Your task is to transcribe exactly, and only, the lines running from the one with "This screenshot has width=542, height=318." to the end of the listing below, inclusive, with every picture left out.

-------- Dataset records

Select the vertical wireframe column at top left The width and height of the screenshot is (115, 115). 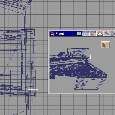25,29
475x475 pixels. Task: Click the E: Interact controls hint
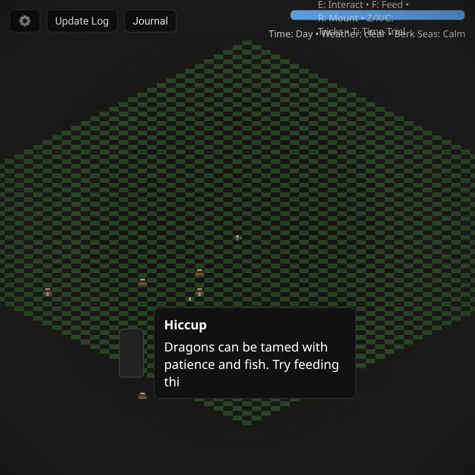tap(340, 5)
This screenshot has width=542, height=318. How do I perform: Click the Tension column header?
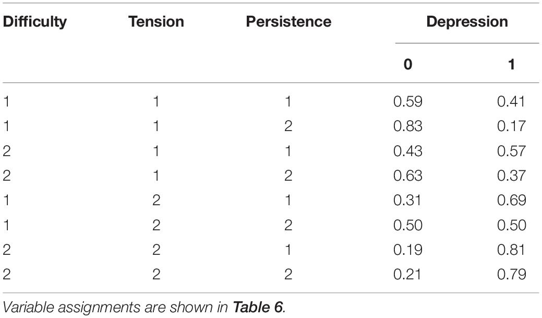(x=156, y=21)
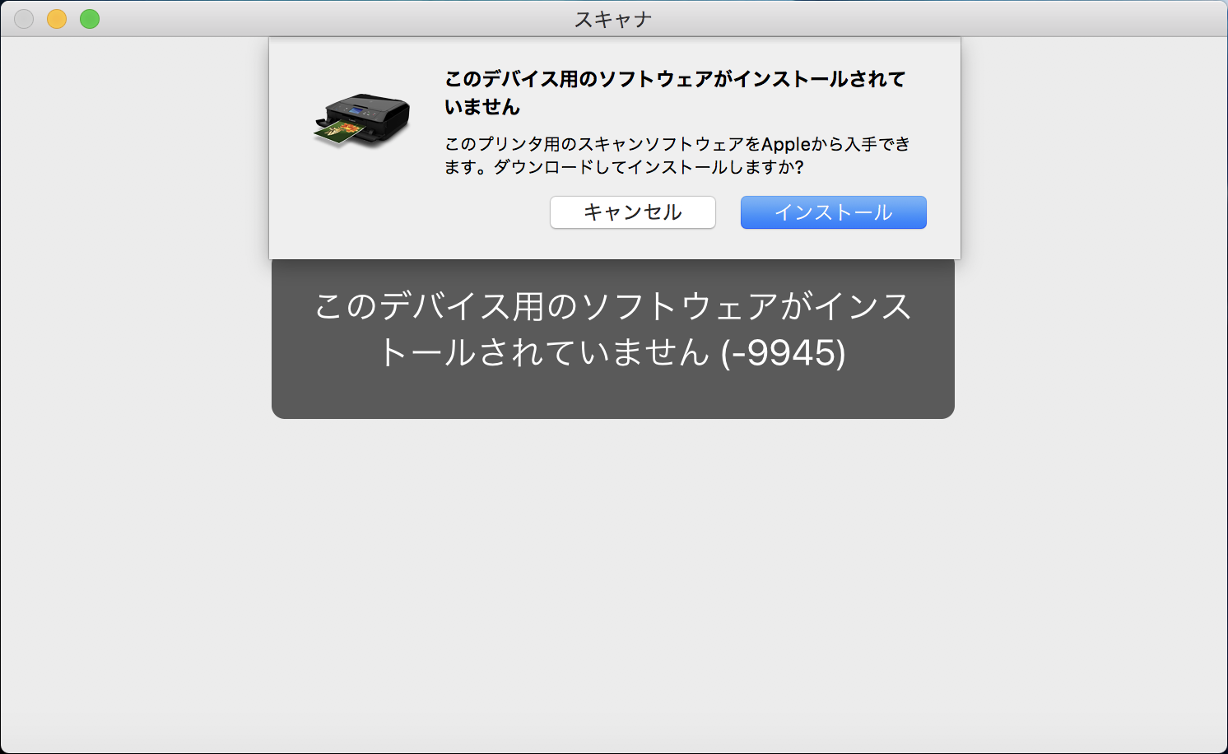Viewport: 1228px width, 754px height.
Task: Click the キャンセル button
Action: (632, 212)
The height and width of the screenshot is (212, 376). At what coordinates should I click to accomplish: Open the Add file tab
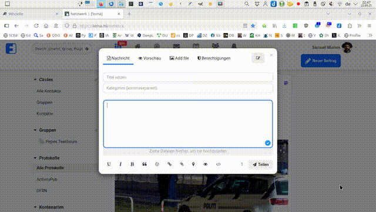179,58
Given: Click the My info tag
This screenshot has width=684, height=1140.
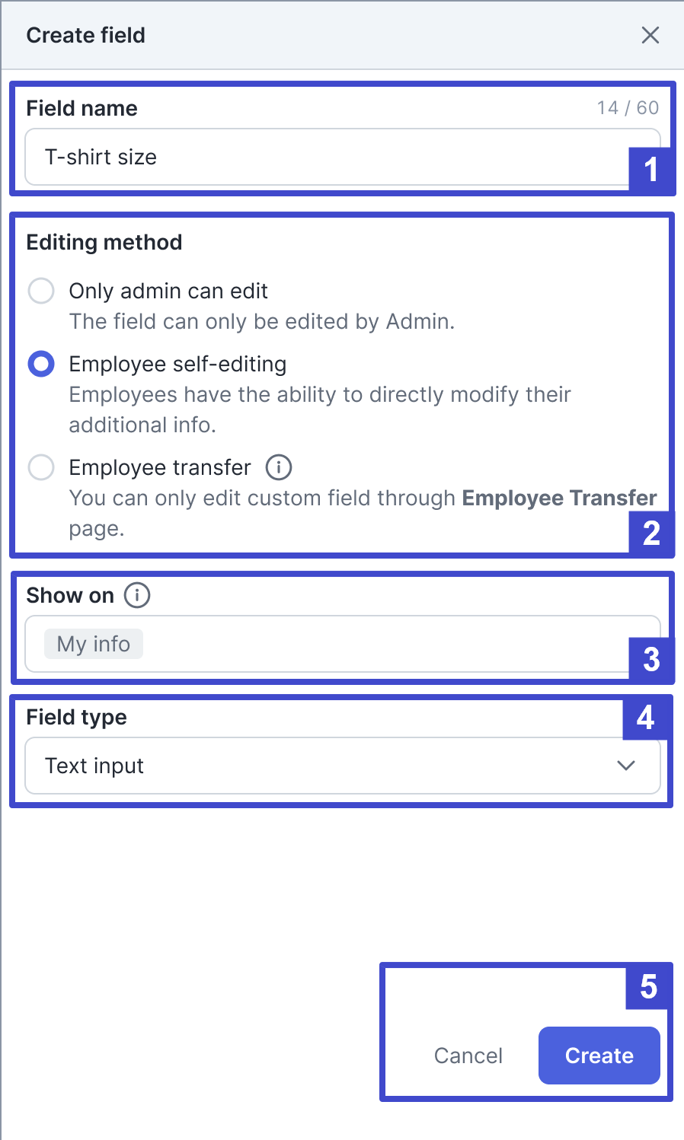Looking at the screenshot, I should [x=94, y=644].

----------------

Answer to this exercise
This screenshot has width=542, height=318. How do I perform: Click the Tension column header?
(x=156, y=21)
Viewport: 1228px width, 754px height.
Task: Click the キャンセル button
Action: (632, 212)
The height and width of the screenshot is (212, 376). At what coordinates should I click to accomplish: Open the Add file tab
179,58
Given: Click the My info tag
This screenshot has width=684, height=1140.
Looking at the screenshot, I should [x=94, y=644].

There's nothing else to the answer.